_Problem statement:_
Search the records for lines that contain the word "computer". Copy them all.

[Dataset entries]
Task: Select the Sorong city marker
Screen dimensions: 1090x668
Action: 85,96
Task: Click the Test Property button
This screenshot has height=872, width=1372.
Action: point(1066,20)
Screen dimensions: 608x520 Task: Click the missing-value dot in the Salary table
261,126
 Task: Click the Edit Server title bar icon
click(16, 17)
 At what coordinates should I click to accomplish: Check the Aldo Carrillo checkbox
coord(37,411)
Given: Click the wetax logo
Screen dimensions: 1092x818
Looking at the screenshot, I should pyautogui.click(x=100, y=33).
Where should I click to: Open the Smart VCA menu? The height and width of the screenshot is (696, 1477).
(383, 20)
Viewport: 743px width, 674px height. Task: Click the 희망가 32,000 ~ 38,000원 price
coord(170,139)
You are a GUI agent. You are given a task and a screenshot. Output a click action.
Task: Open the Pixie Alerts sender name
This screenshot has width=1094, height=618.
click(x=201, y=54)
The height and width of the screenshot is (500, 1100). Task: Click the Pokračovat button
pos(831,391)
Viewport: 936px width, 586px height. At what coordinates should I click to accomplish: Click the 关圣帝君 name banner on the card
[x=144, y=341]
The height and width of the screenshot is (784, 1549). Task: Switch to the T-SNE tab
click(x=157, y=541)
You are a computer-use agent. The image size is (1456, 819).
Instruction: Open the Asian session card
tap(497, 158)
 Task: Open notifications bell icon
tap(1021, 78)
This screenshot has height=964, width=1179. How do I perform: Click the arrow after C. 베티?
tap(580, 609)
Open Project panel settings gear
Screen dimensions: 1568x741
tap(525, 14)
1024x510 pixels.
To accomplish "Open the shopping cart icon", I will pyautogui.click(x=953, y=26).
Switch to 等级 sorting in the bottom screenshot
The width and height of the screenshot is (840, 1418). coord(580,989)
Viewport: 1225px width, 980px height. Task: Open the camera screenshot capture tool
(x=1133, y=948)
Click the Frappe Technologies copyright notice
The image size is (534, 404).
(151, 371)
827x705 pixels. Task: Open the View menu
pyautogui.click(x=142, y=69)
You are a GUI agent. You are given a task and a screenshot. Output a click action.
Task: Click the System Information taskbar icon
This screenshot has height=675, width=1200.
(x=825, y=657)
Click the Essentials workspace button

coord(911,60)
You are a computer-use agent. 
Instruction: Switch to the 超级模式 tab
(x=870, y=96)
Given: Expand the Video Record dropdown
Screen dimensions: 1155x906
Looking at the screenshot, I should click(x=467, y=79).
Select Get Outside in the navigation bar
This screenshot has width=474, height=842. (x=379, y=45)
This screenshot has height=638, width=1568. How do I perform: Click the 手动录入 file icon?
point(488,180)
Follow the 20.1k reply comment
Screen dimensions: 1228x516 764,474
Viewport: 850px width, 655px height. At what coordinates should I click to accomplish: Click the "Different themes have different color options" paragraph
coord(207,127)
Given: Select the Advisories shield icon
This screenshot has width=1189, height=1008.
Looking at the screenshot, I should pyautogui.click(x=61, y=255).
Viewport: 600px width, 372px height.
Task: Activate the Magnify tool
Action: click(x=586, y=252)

_Answer to this task:_
You are a computer-use agent. The image size is (1456, 819).
You are a computer-use agent. 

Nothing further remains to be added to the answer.